Start of Reading text
Tentacle Tribe’s Prism makes intricate play with perception

Colour, light, reflection, and hip-hop-influenced moves as Montreal troupe’s kaleidoscopic new piece hits The Cultch

Tentacle Tribe’s Prism. Photo by Djemil Matassov

 
 

The Cultch and New Works present Tentacle Tribe’s Prism at The Cultch’s Historic Theatre from October 23 to 27

 

WATCHING TENTACLE TRIBE’S new Prism, you’ll lose track of what is real and what is reflection—and that’s exactly the point. Dancers decked out in a full spectrum of colours create an ever-morphing array of kaleidoscopic patterns that are multiplied across the set’s six moving mirrored surfaces, prompting the viewer to question how much that they’re seeing is illusion.

Canadian–Swedish dance artists Emmanuelle Lê Phan and Elon Höglund tell Stir some of their earliest duets—including the Nobody Likes a Pixelated Squid that marked their Vancouver debut at Dancing on the Edge in 2015—experimented with mirroring, or at least merging two bodies into a single moving organism. “So now, if we have five dancers, they still move as one body‚ and the mirrors are allowing us to have the feel like we have 30 dancers,” Höglund says. “It feels like a natural progression in that idea of the symbiosis of movement.”

The pair, who also dance in the work, began the creative process for Prism with the concept of moving mirrors, experimenting with reflection and light with their dancers throughout the pandemic.

“We like playing with illusion and hiding things, sometimes, or, like, deceiving the eyes,” his partner in dance artistry adds, the duo joining Stir on a Zoom call from a tour stop in Powell River. “I even made a little prototype with a doll in it, using mirrors to see how many times it would reflect her if the floor was mirrored.”

As the Montreal troupe’s most ambitious piece yet, Prism marks a major step forward for Tentacle Tribe—its creative duo constantly pushing the urban-dance form into new contemporary realms. The large mirrored set pieces have prompted an exploration of geometry, colour theory, and the balance between the organic and mechanic. Amid the shifting, fluid forms in Prism, you’ll spot elements of breaking and popping.
End of Reading text
Start of Supplied material
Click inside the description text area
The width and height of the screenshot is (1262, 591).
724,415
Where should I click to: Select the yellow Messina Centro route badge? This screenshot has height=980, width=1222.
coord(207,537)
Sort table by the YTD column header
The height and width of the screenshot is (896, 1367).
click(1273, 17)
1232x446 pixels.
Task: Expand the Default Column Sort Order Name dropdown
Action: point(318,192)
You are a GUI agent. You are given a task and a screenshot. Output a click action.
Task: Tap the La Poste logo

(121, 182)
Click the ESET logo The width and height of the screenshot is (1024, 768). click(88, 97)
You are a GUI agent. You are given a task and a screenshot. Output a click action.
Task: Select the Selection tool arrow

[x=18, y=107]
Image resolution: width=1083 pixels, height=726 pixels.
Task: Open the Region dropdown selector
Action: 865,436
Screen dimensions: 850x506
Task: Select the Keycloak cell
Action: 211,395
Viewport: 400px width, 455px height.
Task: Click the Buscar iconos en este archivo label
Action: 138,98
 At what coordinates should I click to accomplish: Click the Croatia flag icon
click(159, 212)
End of Supplied material
Your instructions. Carry on the review of Tentacle Tribe's Prism from its last sentence, keeping its tone.

Answer below.
That’s no surprise considering the creative duo’s backgrounds. Stockholm-born Höglund has danced hip-hop since age seven, blending his B-boying with kung fu, capoeira, tae kwon do, and contemporary circus over the years. Ottawa-raised Lê Phan, known as Cleopatra in hip-hop circles, has taken part in breaking and freestyle battles for more than two decades. She holds a BFA from Concordia in contemporary dance and has performed with Vancouver’s Out Innerspace Dance Theatre. Both have also danced with Montreal’s form-pushing Rubberbandance. Drawn to each other’s drive to meld and push hip-hop, they’ve been working together since 2005, forming Tentacle Tribe in 2012 for their first official collaboration, choreographed for the Cirque Du Soleil stage in Quebec City. The company has grown to become one of the country’s most in-demand touring groups, selling out their show Ghost at the Cultch just before the pandemic in 2020.

 
 

Some have described what Tentacle Tribe does as “contemporary hip-hop”. So how does the dance company categorize itself? “We feel very comfortable doing hip-hop festivals—that’s where it feels like home,” allows Lê Phan, admitting that’s even though Tentacle Tribe gets labelled more as a contemporary troupe at those events. “Of course, at the core, we are a B-boy, a B-girl. But then when we do a contemporary dance festival, then we are also labelled.”

“We chose to call ourselves a tribe, even though there was just two,” Högland explains. “There was always that idea, coming from hip hop, around the importance of the crew mentality or family mentality.

“Even though Emmanuelle and I really like to set and choreograph our show so everything is very detailed, when we train, it comes from that raw improvisation, tapping into that zone from when we started as freestyle dancers—going to the clubs, throwing down, catching the ghost, getting in that vibe,” he continues, “like when there’s a circle of energy and people are not there to spectate but co-creating. So that's a difference for us.”

 

Tentacle Tribe. Photo by Pho Phan Hoi

 

For Prism, Högland has gone beyond choreography to create a full-length score, a mesmerizing meld of orchestral sounds and percussive beats that flows organically with the ever-morphing sculptural dance.

In all there are multilayered ways to enjoy Prism. On the surface, it’s a straight-up cool, hypnotic display of visual and sound artistry. But with the Tribe, there are always deeper philosophical questions underlying the intricate choreographic experimentation. In Prism’s experimentation with light, colour, and reflection, the duo is questioning perception itself—and what goes on beyond its edges.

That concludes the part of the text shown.